Your job is to return every line in the data holding the string "Share".

※

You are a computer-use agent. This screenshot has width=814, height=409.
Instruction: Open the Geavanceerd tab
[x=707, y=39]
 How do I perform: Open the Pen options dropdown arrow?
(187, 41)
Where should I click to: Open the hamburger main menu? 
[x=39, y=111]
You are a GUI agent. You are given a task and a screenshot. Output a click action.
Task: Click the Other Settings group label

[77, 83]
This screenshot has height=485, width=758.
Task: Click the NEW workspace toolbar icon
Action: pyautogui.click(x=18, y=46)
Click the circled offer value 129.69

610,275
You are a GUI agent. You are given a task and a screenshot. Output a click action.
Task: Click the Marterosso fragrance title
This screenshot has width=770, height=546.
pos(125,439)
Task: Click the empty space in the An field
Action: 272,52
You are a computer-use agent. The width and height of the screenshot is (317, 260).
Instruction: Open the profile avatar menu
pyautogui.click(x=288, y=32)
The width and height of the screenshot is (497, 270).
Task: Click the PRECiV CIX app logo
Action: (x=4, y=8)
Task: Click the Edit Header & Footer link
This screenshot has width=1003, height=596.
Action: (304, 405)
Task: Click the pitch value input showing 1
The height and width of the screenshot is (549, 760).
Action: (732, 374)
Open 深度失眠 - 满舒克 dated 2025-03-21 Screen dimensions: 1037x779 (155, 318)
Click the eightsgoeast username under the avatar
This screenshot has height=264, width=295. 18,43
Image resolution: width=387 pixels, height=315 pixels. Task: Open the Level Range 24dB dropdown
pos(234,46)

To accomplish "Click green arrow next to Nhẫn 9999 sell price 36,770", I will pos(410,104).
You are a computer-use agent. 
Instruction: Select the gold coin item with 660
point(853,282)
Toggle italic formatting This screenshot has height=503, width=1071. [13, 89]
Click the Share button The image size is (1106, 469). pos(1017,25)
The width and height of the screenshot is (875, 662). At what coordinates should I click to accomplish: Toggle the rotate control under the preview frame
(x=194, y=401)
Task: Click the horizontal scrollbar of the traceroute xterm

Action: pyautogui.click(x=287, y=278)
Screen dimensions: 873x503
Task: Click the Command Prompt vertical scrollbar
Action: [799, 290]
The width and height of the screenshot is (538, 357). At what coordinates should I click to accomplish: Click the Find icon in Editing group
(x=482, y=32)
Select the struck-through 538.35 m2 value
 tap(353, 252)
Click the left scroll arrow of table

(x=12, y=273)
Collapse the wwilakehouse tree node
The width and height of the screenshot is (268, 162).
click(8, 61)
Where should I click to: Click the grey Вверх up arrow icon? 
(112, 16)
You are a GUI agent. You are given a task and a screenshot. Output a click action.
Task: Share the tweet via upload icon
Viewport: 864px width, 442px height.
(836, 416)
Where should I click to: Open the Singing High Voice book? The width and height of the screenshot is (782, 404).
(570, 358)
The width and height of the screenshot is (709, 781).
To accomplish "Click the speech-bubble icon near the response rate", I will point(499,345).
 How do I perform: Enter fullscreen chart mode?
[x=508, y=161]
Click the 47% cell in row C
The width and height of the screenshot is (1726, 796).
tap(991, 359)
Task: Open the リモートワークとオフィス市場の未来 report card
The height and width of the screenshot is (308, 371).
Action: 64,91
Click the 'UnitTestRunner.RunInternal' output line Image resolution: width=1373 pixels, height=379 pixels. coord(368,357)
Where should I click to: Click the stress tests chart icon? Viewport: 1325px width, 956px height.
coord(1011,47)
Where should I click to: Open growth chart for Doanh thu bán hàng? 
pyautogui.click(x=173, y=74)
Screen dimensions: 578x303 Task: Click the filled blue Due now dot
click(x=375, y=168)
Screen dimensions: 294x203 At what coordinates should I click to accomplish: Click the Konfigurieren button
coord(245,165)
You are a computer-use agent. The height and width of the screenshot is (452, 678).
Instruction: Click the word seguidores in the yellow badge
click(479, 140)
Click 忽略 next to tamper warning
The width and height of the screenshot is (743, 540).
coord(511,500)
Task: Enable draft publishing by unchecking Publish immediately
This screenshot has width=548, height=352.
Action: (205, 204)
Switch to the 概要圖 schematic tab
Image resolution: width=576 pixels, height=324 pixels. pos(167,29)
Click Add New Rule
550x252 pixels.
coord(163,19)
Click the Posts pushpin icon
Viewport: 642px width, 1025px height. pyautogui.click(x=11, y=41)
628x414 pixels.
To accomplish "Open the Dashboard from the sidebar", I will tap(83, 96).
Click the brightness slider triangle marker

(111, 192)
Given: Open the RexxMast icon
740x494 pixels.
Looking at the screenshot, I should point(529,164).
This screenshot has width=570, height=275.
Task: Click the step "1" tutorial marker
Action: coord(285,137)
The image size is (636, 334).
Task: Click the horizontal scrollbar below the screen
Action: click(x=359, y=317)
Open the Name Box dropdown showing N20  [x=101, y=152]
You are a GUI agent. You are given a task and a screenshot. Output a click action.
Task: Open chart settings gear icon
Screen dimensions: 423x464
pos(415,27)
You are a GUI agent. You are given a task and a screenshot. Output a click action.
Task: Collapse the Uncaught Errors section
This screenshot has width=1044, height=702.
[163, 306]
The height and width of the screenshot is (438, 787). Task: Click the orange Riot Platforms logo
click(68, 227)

※

_Expected output_:
Click the Share button The image size is (1106, 469). pos(1017,25)
Task: Share the tweet via upload icon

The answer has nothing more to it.